▶ Your instructions
Give back, unchanged, each line from the one containing "Enable Rohlingslänge beschränken checkbox" through the last line of the entries below.

Data extracted from a collection:
__________

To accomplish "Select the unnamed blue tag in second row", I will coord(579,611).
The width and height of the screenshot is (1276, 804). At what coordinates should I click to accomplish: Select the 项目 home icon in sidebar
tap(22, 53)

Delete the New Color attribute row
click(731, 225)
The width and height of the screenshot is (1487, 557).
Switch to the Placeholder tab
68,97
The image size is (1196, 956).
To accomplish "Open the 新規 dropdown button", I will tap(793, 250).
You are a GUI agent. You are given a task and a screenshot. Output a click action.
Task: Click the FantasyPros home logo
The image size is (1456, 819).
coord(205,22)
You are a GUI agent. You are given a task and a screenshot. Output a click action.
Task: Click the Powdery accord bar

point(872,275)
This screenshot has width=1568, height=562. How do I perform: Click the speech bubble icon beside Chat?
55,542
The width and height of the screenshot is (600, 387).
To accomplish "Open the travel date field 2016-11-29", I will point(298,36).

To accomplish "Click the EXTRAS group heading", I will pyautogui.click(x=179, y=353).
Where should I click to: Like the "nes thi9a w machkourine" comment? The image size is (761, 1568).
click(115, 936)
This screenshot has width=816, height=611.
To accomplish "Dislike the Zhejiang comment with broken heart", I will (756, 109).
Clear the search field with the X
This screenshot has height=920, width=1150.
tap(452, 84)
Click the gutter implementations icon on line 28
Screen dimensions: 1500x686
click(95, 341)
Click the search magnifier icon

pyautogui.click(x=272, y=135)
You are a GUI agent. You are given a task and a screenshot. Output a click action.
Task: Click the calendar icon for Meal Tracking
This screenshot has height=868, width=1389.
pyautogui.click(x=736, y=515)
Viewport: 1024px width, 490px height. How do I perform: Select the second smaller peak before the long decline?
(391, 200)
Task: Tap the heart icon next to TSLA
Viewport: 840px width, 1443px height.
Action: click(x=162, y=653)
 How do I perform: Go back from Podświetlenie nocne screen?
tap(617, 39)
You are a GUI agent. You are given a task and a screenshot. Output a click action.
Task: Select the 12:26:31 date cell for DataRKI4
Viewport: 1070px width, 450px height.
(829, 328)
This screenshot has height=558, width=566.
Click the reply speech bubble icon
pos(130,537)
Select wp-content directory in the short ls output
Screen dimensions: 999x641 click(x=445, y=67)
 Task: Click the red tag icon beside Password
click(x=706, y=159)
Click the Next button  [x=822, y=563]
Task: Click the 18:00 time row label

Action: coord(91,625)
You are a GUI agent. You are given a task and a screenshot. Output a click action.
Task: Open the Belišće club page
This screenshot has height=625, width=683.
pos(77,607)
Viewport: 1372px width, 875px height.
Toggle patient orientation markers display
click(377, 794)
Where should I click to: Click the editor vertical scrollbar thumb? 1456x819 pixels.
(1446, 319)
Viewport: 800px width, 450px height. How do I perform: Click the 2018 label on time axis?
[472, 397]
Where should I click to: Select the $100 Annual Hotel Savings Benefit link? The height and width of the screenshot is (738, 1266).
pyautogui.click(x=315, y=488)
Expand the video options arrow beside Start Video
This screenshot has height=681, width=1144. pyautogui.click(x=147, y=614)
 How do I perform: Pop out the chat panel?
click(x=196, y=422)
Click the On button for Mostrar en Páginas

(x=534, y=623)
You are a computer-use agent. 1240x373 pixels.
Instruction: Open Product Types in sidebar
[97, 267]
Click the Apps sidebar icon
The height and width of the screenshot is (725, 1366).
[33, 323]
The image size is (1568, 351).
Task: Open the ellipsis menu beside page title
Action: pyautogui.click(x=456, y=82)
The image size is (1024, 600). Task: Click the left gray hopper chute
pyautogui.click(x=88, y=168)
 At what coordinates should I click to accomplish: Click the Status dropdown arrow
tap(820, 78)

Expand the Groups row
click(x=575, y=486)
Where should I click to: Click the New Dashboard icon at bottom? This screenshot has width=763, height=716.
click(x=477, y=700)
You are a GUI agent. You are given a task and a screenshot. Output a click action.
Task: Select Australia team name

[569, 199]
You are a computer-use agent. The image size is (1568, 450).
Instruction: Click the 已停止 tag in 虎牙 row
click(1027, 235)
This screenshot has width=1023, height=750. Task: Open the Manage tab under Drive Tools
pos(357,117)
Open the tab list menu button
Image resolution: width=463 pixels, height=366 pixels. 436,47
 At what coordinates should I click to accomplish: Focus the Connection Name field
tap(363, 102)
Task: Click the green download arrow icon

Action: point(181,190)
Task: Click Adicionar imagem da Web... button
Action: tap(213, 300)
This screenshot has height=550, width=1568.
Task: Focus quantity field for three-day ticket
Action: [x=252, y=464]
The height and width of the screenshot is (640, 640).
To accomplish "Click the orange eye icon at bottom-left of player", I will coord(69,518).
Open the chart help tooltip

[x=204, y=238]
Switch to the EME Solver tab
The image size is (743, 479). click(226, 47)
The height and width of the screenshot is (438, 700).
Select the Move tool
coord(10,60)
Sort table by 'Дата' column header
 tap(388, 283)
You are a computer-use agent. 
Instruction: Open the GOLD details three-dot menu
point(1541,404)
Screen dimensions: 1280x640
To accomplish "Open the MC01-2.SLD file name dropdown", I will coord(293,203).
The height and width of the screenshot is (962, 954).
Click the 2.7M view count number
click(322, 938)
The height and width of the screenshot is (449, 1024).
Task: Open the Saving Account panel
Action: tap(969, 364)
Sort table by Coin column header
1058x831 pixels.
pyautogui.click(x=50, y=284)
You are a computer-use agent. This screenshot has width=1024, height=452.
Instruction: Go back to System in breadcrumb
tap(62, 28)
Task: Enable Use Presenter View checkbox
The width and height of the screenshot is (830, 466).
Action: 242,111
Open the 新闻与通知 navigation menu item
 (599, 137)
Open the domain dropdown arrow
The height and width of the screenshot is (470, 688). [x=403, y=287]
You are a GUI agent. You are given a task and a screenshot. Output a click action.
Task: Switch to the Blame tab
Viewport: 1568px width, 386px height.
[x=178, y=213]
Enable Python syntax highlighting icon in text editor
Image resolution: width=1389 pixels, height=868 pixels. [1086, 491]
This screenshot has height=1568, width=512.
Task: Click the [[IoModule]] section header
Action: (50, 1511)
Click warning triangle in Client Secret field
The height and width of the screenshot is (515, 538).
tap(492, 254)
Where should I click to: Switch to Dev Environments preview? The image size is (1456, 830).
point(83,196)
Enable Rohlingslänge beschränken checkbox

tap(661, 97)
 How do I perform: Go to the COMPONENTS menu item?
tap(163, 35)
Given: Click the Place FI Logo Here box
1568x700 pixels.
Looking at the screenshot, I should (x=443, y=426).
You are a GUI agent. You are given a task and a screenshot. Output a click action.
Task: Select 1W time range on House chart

__________

▶ Solution to the problem
Enable Rohlingslänge beschränken checkbox

tap(661, 97)
 How do I perform: Go to the COMPONENTS menu item?
tap(163, 35)
Given: Click the Place FI Logo Here box
1568x700 pixels.
Looking at the screenshot, I should (x=443, y=426).
You are a GUI agent. You are given a task and a screenshot. Output a click action.
Task: Select 1W time range on House chart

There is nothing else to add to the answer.